5 Tips Penting Dalam Membeli Rumah Pertama

Harga penutupan, persetujuan KPR, suku bunga. Beberapa istilah dalam berburu rumah cukup memusingkan kepala pencari rumah baru. Dan apabila ini pertama kalinya anda memasuki pasar rumah, proses pembelian dapat terlihat sangat menakutkan.

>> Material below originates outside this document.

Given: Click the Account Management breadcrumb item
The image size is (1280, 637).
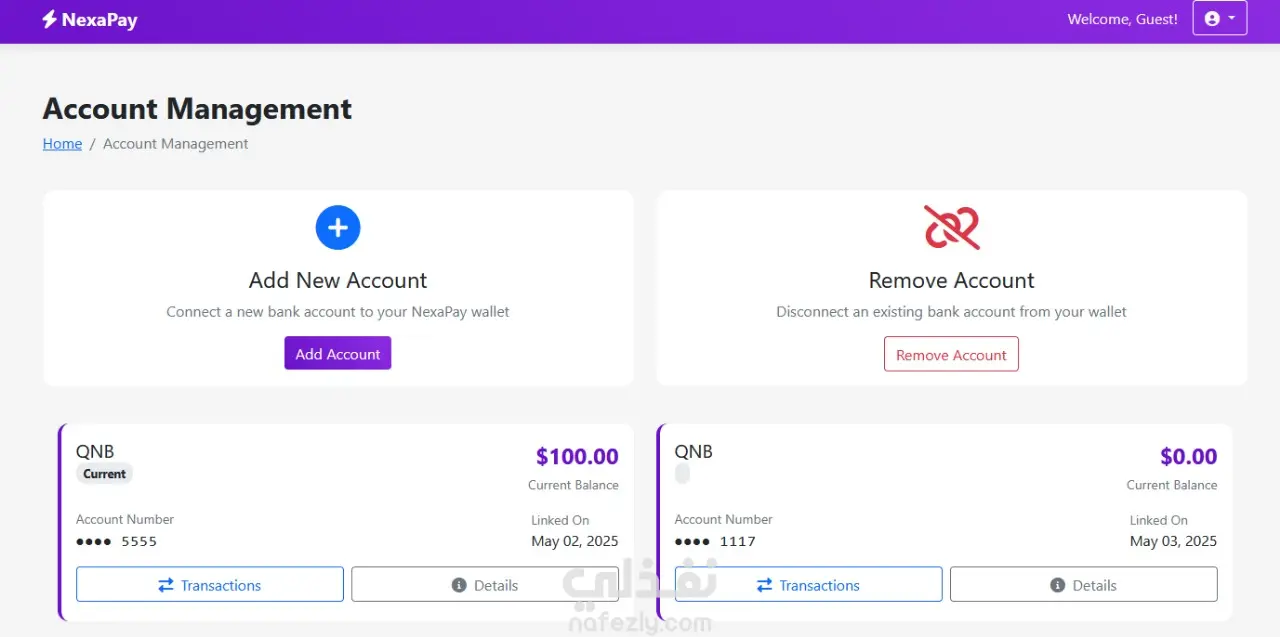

Tetapi, beberapa tips sederhana dapat menghilangkan kebingungan dalam proses membeli rumah. Lakukan 5 langkah dibawah ini untuk memastikan kalau pengalaman membeli rumah pertama anda tidaklah memusingkan.

 

1. Tabung, tabung, dan tabung lagi.

© Shutterstock
© Shutterstock

Jika Anda sudah berada di tahap ini, kami rasa Anda sudah sangat ahli dalam menghemat uang. Anda sudah tahu seberapa cukup untuk membayar uang muka, tapi ada beberapa hal lain mengapa Anda harus punya sedikit uang lebih. Tabungan ini akan sangat membantu Anda untuk menutupi biaya tak terduga di saat suku bunga naik dan biaya cicilan Anda meningkat. Sebagai panduan ketika menghitung budget Anda, jangan berkomitmen lebih dari 30% dari pendapatan Anda untuk biaya rumah. Lalu, jangan lupa untuk periksa apakah total harga yang Anda tanyakan sudah termasuk dengan pajak, supaya Anda tidak terkejut ketika membayar.

 

2. Bersiaplah Untuk Inspeksi

Bawalah serta kamera digital untuk inspeksi dan buat catatan tentang properti ketika Anda memeriksa. Beri rating untuk setiap properti yang dilihat dengan skala 1 sampai 10, dengan memperhitungkan faktor lokasi, budget Anda, dan apakah dibutuhkan renovasi atau perbaikan. Kemungkinan besar Anda akan melihat beberapa rumah dalam beberapa akhir pekan, dan ini adalah cara sederhana untuk menunjukan properti mana yang pantas masuk perhitungan. Setelah inspeksi, jangan lupa untuk memeriksa status legal dari rumah. Tanyakan tentang sertifikat rumah atau Izin Mendirikan Bangunan untuk menghindari penipuan yang cukup marak terjadi di Indonesia.

 

3. Dapatkan persetujuan Kredit Pemilikan Rumah (KPR)

© Shutterstock
© Shutterstock

Salah satu jalan terbaik agar Anda tetap berada di limit finansial adalah dengan mendapatkan persetujuan KPR. Hal ini menunjukan agen real estate dan vendor kalau Anda serius untuk membeli. Hal ini juga memberikan Anda kekuatan menawar lebih dan mencegah gagalnya persetujuan karena alasan finansial ketika anda mulai bernegosiasi atas properti.

 

4. Bayar lebih untuk opini pakar.

© Shutterstock
© Shutterstock

Jika kondisi keuangan mepet, Anda pasti tergoda untuk melupakan tahap ini. Kami sangat mengerti logikanya – Anda sudah mengeluarkan banyak uang untuk membeli properti idaman – kenapa harus keluar uang lagi jika tidak perlu? Tetapi, untuk ke depannya, membayar jasa pengacara untuk memeriksa keabsahan surat2 rumah dapat menghemat waktu dan uang, serta menyelamatkan anda dari penipuan sertifikat ganda.

 

5. Periksa daftar harga rumah setipe di area sekitar.

© Shutterstock
© Shutterstock

Jangan langsung memutuskan untuk mengambil properti yang pertama Anda lihat. Tinjaulah dulu pilihan apa saja yang ada di pasar sekitar lokasi yang Anda ingini, walaupun itu hanya pencarian online sederhana untuk memastikan Anda mendapatkan harga terbaik. Telusurilah listing di Lamudi untuk menemukan informasi tentang pilihan apa saja yang ada. Keputusan terakhir Anda dapat didasarkan oleh pengetahuan tentang pasar properti lokal.